Awaiting Python

Meeshkan ML
8 min readNov 27, 2018

--

Python officially introduced async/await back in Python 3.4. However, the original asyncio developers were not part of the documentation process, leading to a plethora of awaitable questions.

Writing documentation for code you didn’t write yourself it always a tedious process. Unfortunately, more often than not, it also leads to bad documentation. Even Guido van Rossum shared his feelings about the lacking documentation for the asyncio module.

Some background

A lot has changed since the original, “provisional” API released in Python 3.4 (back in 2013!). Without going too much into details, the library was made an official part of Python in version 3.5, and was (is) continuously updated and upgraded with each new release. Unfortunately, backward compatibility means that there are also a bucket-load of misnomers. In turn, this leads to articles such as “I don’t understand Python’s Asyncio”, or “I’m too Stupid for AsyncIO”.

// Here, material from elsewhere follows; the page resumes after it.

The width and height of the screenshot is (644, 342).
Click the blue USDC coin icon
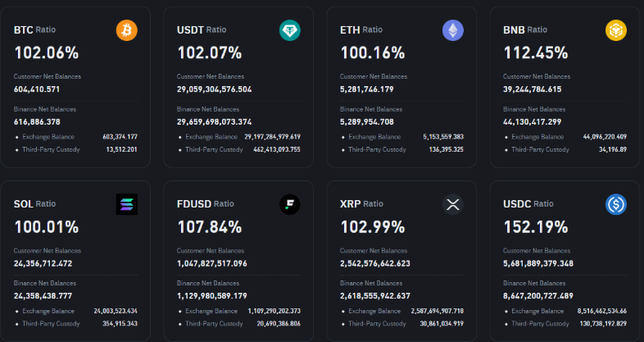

While not without its drawbacks, asyncio has proven as an important tool for us at Meeshkan. What troubled me, is that in our dev team, I’m probably the one with the least expertise in JavaScript. I come from a machine learning background, from low-level C and OS methodologies. Naturally, when my colleagues were talking about Futures, Promises, and awaiting them, I lowered my head and just took it as “oh well, some web talk again”.

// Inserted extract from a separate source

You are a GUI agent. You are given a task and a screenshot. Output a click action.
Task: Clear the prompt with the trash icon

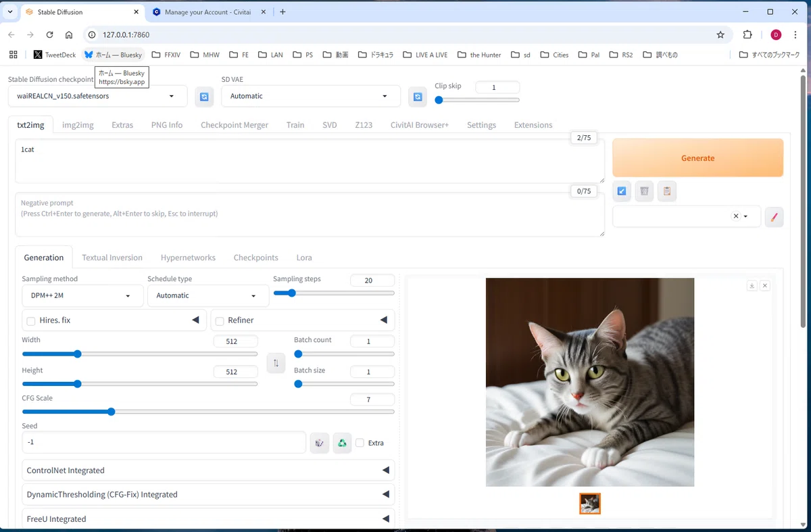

However, if you’re anything like me and you lack general experience with the async/await pattern from languages built for asynchronicity, then follow me while I try to explain my key takeaways from asyncio.

But why

Python offers threading and multiprocessing out of the box, from way back in the day. For OS-oriented people, this sounds very attractive. While multiprocessing is often an overkill and introduces a more difficult problem of inter-process communication, threading vs asynchronicity seemed like a reasonable debate (in many languages). It’s important to note — threading in Python is not OS-level threading. It’s user-level, or in other words — there’s only ever one true Python thread running, exchanging it’s own internal “threads”. It’s further complicated by the GIL (Global Interpreter Lock; also highly recommended link for all Pythonistas), for which tl;dr — you have no control over which thread will be running in any given moment, effectively wasting time on idle threads. Abu Ashraf Masnun summarized all these perfectly in his Async Python: The Different Forms of Concurrency.

The different elements

After that long introduction, let’s get down to it. Fast, because we’re all tired here and we came here for a reason. Let’s define the following concepts:
- Event Loops: These are your drivers. They allow juggling between the different tasks.
- Coroutines: Your “async method” generators. They generate these asynchronous methods when called upon. Personally, they remind me of decorators, with a more confusing syntax.
- Tasks: Your very own asynchronous scheduler. In other words, once you have an event-loop, you’d probably want to schedule things for it to run. Once you schedule them, they become tasks.
- Future: An object whose goal it is to synchronize things again once the task is done. It’s a temporary object that will: 1) hold on to the result of the task once it’s done and 2) will report to any callback method you want, once it is done. A Task is a some kind of Future (bam, we only have to care about 3 elements instead of 4!).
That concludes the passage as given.